She
is the pint-sized pop star whose singing and acting credentials
have cemented her position as a global star. So when the
devastating news of Kylie Minogues’s breast cancer diagnosis
broke last week, it sent shock waves around the world —
prompting so many of her fans to swamp her website with best
wishes that the site had to be temporarily shut down.
Who would ever have thought the much-loved star
— whose meteoric rise has seen her grow from baby-faced soap
actress to polished, internationally-famed diva — could be dealt
such a harsh blow aged just 36?
The news served as a startling reminder that the
tiny songbird, revered by fans as the ultimate style icon thanks
to her flawless looks and impeccable image, is not invincible.

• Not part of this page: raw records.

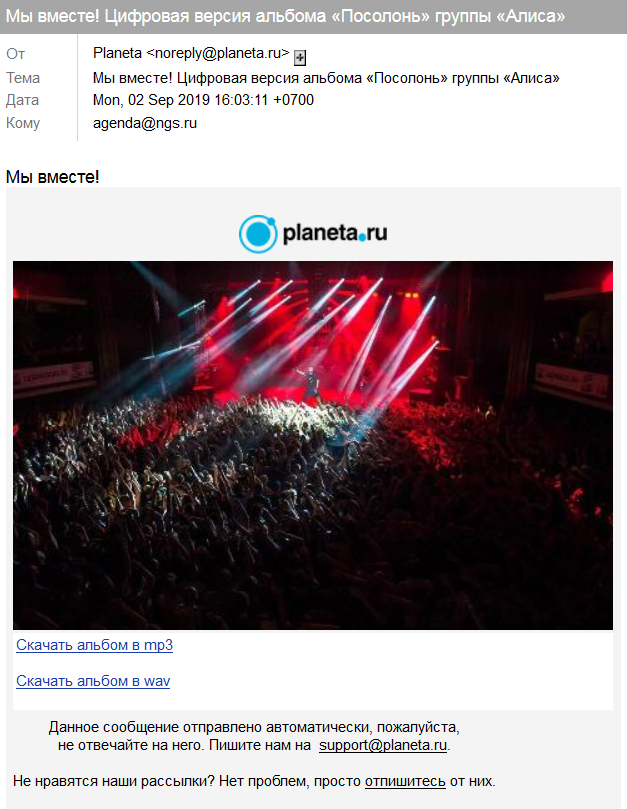Viewport: 627px width, 809px height.
Task: Click sender name Planeta in From field
Action: coord(117,53)
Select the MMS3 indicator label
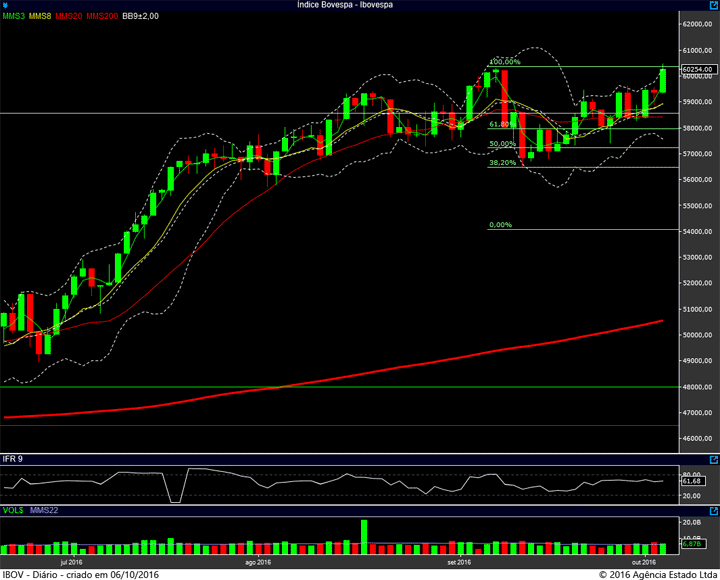 (14, 16)
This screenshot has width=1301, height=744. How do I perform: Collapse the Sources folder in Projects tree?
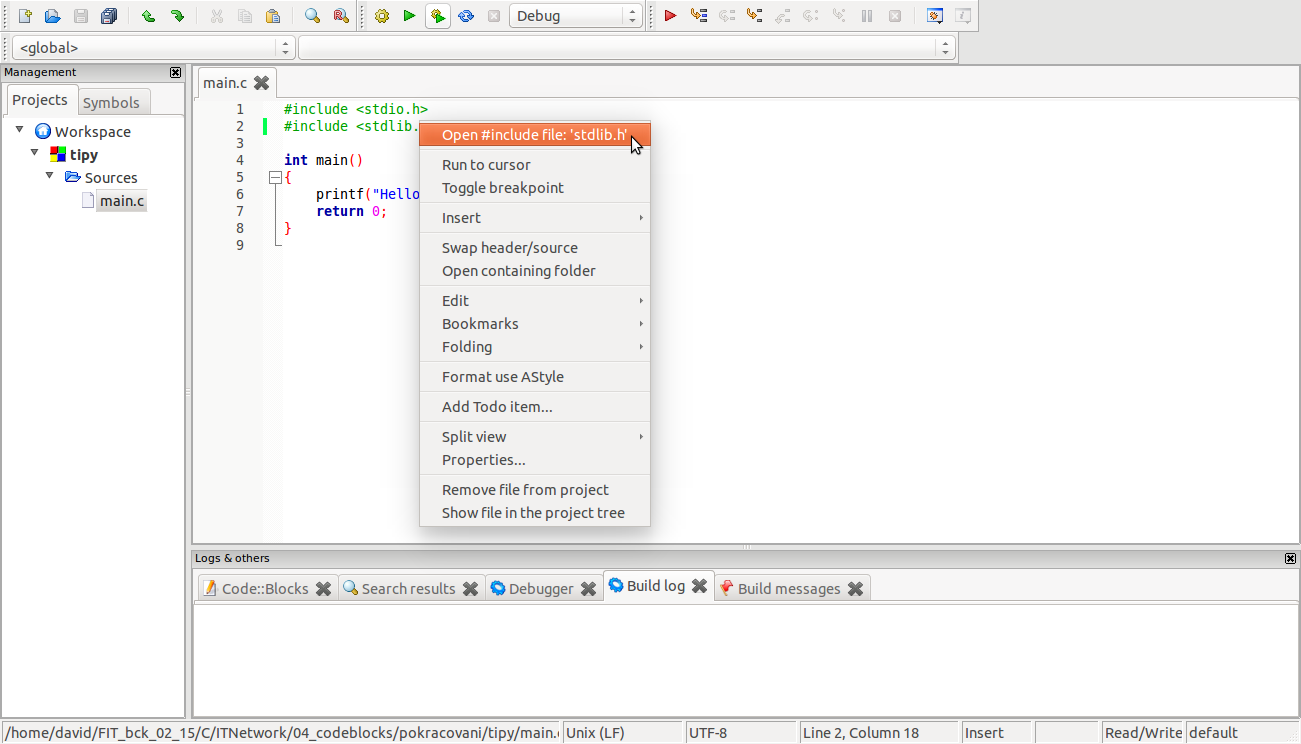click(x=49, y=177)
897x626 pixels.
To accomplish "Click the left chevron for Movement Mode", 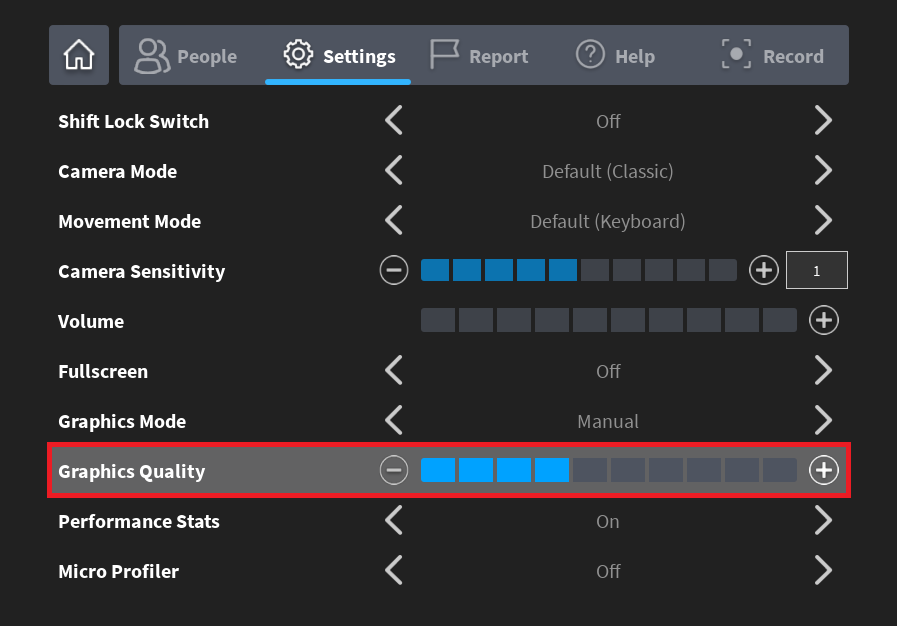I will [393, 220].
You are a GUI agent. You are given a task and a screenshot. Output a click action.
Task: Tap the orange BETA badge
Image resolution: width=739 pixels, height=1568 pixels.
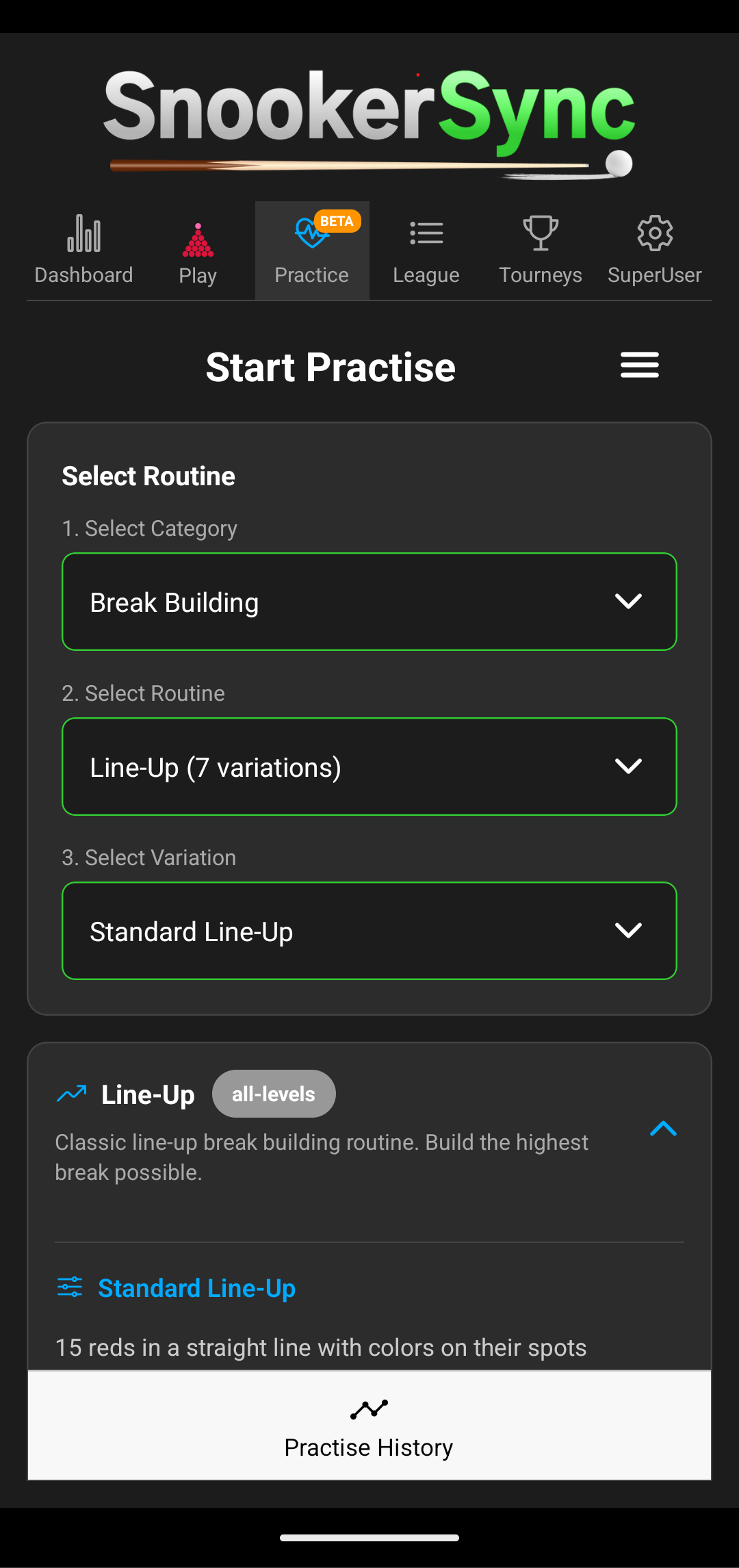click(337, 221)
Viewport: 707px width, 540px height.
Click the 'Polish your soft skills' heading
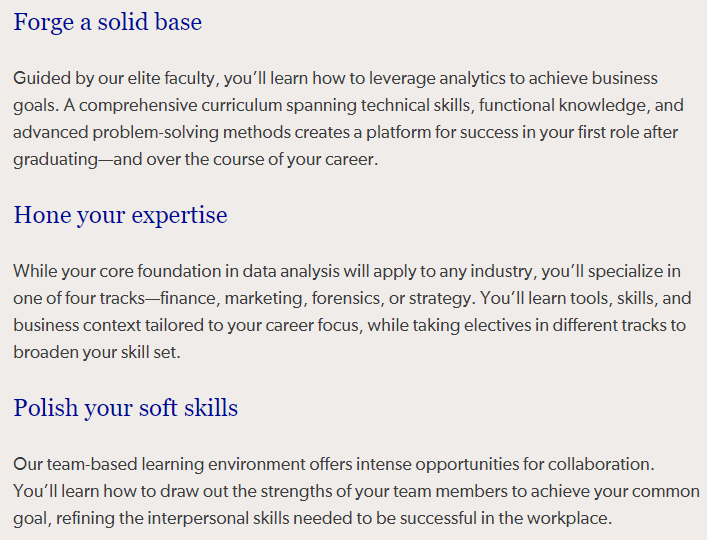click(125, 408)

Despite her goddess status, even Kylie is not immune to disease
— she is flesh and bone just like the rest of us’. But it was
immediately clear that, like so many other times in her
20-year-long pop career, she would emerge fighting.

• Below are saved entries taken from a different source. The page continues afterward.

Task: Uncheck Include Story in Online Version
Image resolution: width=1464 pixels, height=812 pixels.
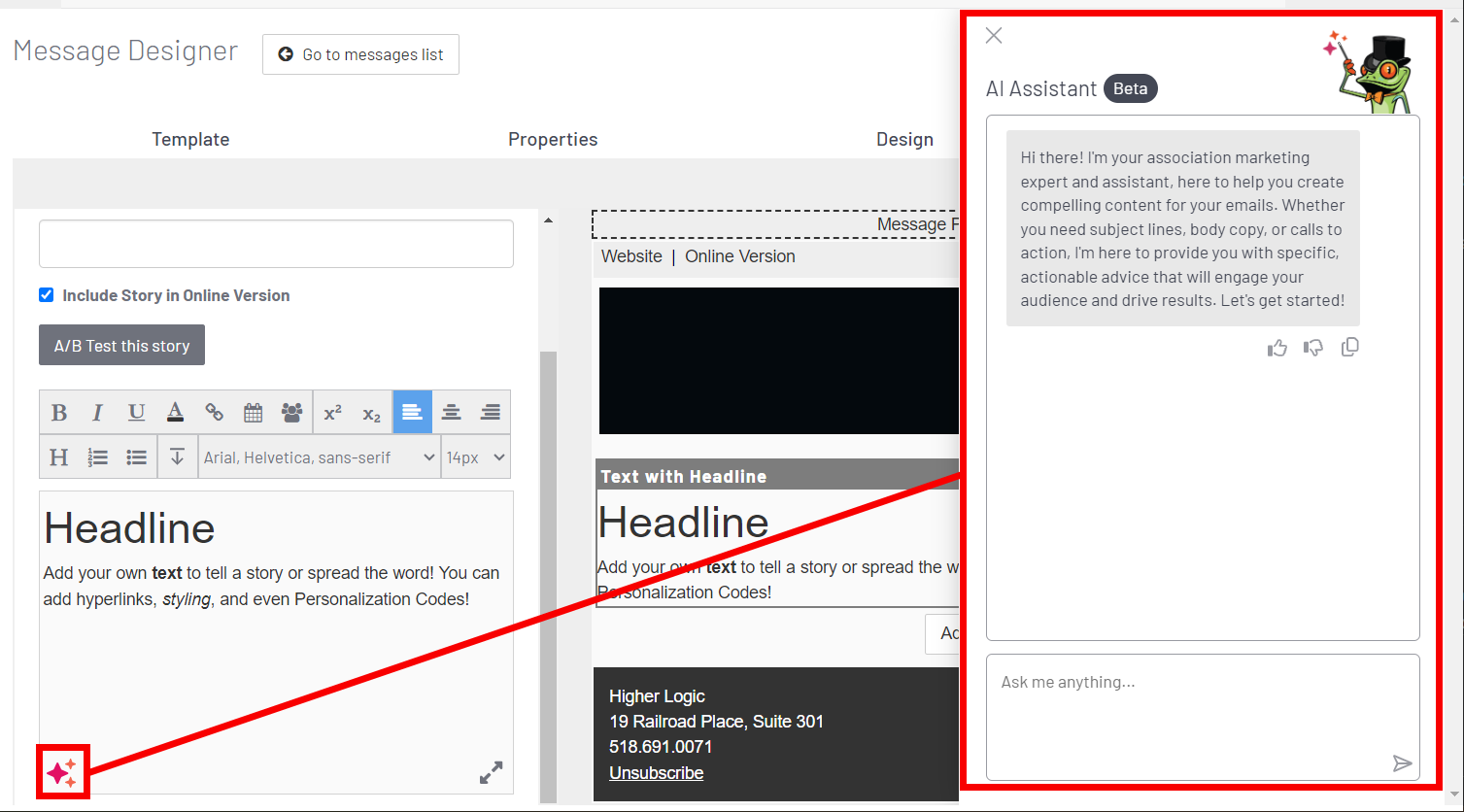Action: 47,295
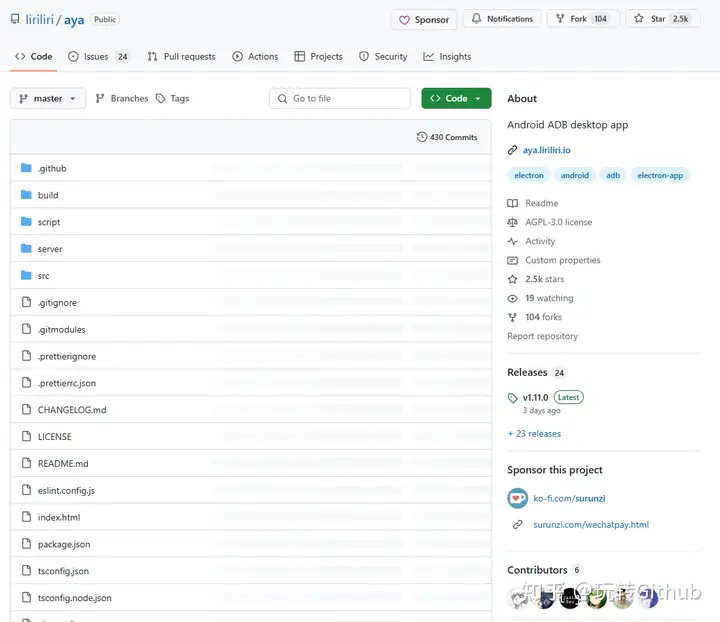Screen dimensions: 720x622
Task: Open the v1.11.0 latest release
Action: (x=536, y=397)
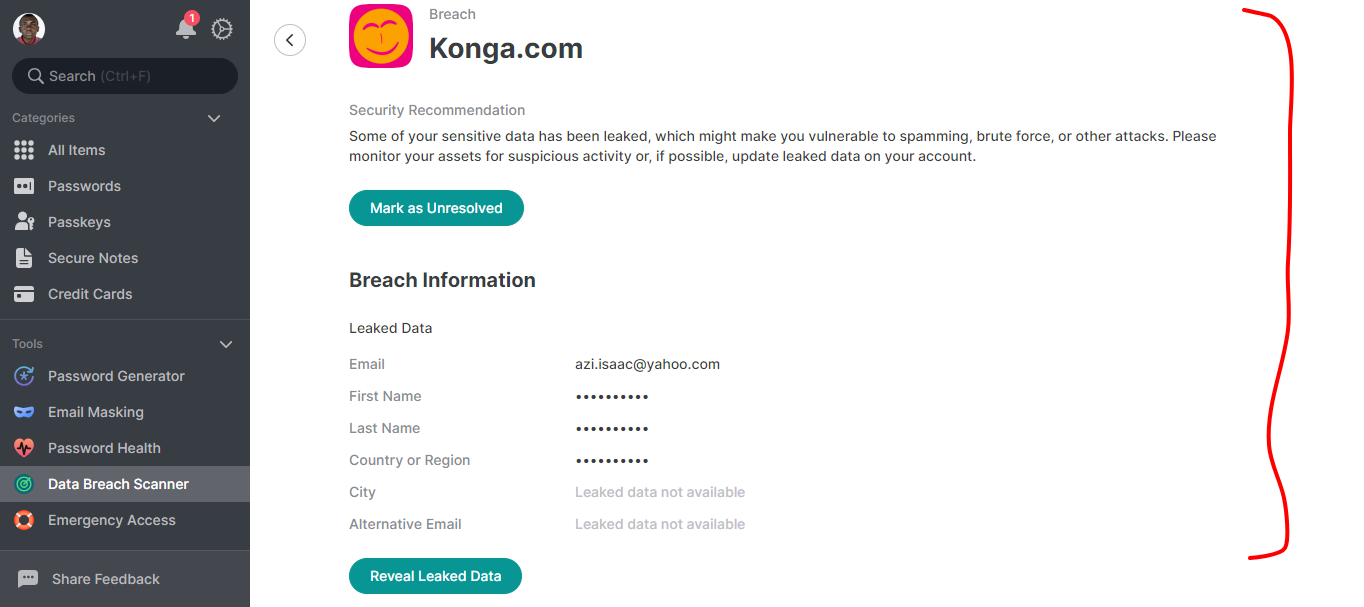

It is almost certain she will have surgery to
remove the tumour, after which doctors may decide radiotherapy,
chemotherapy or hormone therapy is necessary. Of course, Kylie’s
experience must not be elevated as somehow more important than
all the other women who are -diagnosed with breast cancer. But
her plight seems doubly unfair because she has always cut such a
lonely figure on the showbiz scene — workaholic who has yet to
find someone to settle down and have children with. As a sad
reminder of her childless state, the statistics say early
childbearing and breast-feeding reduces the risk of breast
cancer.
Breast cancer is the most common cancer for
British women, and although there are around 41,000 new cases
each year, it is still a disease mainly strikes older women.

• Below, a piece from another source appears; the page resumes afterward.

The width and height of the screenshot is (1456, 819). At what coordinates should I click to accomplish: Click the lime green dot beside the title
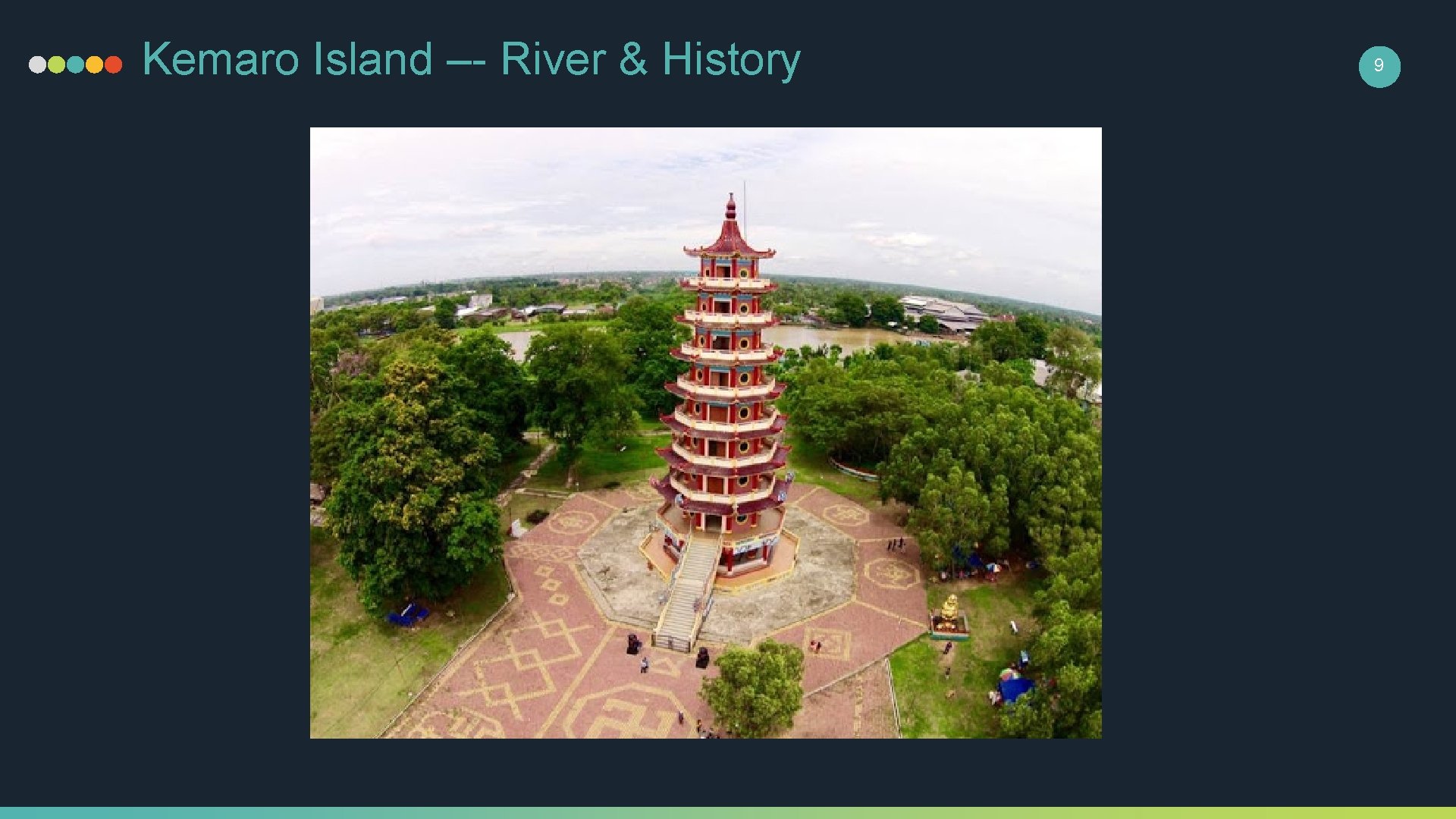(56, 64)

Only around 2,000 sufferers are in their twenties and thirties
but they tend to be affected by a more aggressive form.
It seems so crue that Kylie, who has put her
heart and soul into her music career, should appear to be
punished in this way. Ironically, she recently spoke of her
desire to give up pop and move to Paris to settle down with her
boyfriend of two years, Olivier Martinez. ‘I can hear the gentle
tick of my biological clock,’ she said. ‘Most of my friends have
children. I usually love work but I feel different about it now
and, yes, that has a lot to do with Olivier.’
In her twenties, when she dated the likes of Michael
Hutchence, she was certainly more focused on her career than
marriage. But when she reached her thirties, her priorities
shifted. She thought she had found true love with model James
Goodin, but things 9, ended acrimoniously after he cheated on
her then blamed Kylie for being ‘a self-obsessed control freak’.